Start of Block
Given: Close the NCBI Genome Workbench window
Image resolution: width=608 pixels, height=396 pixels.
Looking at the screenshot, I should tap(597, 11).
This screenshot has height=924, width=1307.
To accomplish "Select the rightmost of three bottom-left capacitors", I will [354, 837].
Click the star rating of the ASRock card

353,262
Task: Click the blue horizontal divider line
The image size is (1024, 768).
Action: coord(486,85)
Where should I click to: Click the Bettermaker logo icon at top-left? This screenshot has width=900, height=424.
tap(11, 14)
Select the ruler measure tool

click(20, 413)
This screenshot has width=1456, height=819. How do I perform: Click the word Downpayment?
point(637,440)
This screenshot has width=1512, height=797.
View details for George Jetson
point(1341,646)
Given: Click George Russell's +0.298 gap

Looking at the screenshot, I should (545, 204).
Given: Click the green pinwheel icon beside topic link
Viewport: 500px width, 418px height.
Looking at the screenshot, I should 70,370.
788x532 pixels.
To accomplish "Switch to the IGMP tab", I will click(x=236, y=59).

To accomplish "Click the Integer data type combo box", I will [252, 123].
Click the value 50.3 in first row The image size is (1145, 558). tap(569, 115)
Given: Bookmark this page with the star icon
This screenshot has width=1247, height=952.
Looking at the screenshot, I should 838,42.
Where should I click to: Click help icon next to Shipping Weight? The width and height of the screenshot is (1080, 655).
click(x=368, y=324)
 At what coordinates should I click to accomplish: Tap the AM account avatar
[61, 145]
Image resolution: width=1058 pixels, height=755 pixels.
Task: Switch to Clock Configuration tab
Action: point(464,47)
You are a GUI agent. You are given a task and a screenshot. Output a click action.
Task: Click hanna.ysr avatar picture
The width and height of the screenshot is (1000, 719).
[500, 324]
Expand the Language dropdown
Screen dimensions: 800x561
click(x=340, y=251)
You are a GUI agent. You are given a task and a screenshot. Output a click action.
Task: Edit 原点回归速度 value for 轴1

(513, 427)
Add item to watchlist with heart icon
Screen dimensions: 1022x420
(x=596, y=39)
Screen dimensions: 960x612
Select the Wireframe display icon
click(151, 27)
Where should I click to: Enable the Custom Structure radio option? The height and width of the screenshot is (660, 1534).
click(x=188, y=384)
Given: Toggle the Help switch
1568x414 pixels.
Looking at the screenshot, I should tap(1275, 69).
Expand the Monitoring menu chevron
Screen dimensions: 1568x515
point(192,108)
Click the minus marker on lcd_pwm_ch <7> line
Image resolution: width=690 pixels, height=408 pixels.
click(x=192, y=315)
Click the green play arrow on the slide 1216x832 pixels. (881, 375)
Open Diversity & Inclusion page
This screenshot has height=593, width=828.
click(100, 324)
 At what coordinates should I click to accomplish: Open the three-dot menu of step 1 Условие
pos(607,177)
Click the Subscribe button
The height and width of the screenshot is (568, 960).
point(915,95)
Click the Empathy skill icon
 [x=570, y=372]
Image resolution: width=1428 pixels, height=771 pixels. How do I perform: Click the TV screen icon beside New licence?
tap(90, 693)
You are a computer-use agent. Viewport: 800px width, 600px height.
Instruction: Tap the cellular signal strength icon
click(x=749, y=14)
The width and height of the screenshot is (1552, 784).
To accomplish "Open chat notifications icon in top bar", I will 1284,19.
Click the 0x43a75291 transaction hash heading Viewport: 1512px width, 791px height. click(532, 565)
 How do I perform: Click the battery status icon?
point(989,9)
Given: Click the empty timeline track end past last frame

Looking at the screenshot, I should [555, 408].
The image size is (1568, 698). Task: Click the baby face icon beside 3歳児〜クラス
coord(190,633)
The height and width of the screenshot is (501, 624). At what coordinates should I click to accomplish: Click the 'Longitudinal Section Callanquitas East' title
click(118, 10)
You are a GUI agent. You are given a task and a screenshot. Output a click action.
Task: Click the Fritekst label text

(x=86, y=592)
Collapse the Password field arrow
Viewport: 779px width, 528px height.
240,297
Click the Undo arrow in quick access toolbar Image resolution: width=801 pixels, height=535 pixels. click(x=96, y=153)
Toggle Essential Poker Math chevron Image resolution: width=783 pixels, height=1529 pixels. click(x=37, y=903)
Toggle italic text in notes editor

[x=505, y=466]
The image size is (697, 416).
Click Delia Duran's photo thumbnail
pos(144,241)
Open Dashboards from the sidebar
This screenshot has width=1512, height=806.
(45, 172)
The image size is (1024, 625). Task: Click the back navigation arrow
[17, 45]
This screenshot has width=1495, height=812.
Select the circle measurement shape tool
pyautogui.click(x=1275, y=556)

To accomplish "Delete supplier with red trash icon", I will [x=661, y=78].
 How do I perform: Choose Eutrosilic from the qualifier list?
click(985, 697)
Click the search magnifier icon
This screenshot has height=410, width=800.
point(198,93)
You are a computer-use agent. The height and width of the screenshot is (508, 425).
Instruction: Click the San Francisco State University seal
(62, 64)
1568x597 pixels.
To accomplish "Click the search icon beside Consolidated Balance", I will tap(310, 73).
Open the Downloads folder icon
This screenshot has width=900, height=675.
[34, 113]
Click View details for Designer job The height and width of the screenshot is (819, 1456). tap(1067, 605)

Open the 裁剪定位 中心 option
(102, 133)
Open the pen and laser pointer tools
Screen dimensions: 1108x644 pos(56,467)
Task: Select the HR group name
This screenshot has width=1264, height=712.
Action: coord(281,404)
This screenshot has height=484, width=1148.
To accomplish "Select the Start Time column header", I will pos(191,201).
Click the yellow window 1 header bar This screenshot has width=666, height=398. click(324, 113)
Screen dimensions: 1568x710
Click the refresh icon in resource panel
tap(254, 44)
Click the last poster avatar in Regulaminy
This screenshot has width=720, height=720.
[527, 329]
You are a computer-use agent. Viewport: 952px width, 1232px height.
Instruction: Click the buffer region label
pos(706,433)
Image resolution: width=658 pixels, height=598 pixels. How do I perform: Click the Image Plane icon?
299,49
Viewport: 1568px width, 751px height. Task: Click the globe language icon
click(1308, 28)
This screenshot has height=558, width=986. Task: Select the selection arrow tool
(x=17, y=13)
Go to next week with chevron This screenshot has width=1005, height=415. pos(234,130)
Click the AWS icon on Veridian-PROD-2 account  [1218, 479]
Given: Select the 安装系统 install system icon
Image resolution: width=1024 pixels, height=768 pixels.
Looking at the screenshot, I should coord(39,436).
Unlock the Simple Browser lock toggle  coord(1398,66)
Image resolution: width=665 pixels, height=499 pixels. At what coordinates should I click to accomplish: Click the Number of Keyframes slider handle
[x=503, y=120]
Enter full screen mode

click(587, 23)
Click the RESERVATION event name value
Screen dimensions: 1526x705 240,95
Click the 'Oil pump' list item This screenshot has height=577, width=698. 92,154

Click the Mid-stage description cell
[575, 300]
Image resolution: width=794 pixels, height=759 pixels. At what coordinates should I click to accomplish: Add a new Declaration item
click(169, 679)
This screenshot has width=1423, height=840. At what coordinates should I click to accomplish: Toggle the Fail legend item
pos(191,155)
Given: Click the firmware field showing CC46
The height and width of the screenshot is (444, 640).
End of Block
**ABOUT THIS EXERCISE:** From the first line of the listing above to the line with "Task: Click hanna.ysr avatar picture", please transcribe each line exactly, both ends included, and nothing beyond that.

**PROBLEM SOLUTION:**
Given: Close the NCBI Genome Workbench window
Image resolution: width=608 pixels, height=396 pixels.
Looking at the screenshot, I should tap(597, 11).
This screenshot has height=924, width=1307.
To accomplish "Select the rightmost of three bottom-left capacitors", I will [354, 837].
Click the star rating of the ASRock card

353,262
Task: Click the blue horizontal divider line
The image size is (1024, 768).
Action: coord(486,85)
Where should I click to: Click the Bettermaker logo icon at top-left? This screenshot has width=900, height=424.
tap(11, 14)
Select the ruler measure tool

click(20, 413)
This screenshot has width=1456, height=819. How do I perform: Click the word Downpayment?
point(637,440)
This screenshot has width=1512, height=797.
View details for George Jetson
point(1341,646)
Given: Click George Russell's +0.298 gap

Looking at the screenshot, I should (545, 204).
Given: Click the green pinwheel icon beside topic link
Viewport: 500px width, 418px height.
Looking at the screenshot, I should 70,370.
788x532 pixels.
To accomplish "Switch to the IGMP tab", I will click(x=236, y=59).

To accomplish "Click the Integer data type combo box", I will [252, 123].
Click the value 50.3 in first row The image size is (1145, 558). tap(569, 115)
Given: Bookmark this page with the star icon
This screenshot has width=1247, height=952.
Looking at the screenshot, I should 838,42.
Where should I click to: Click help icon next to Shipping Weight? The width and height of the screenshot is (1080, 655).
click(x=368, y=324)
 At what coordinates should I click to accomplish: Tap the AM account avatar
[61, 145]
Image resolution: width=1058 pixels, height=755 pixels.
Task: Switch to Clock Configuration tab
Action: point(464,47)
You are a GUI agent. You are given a task and a screenshot. Output a click action.
Task: Click hanna.ysr avatar picture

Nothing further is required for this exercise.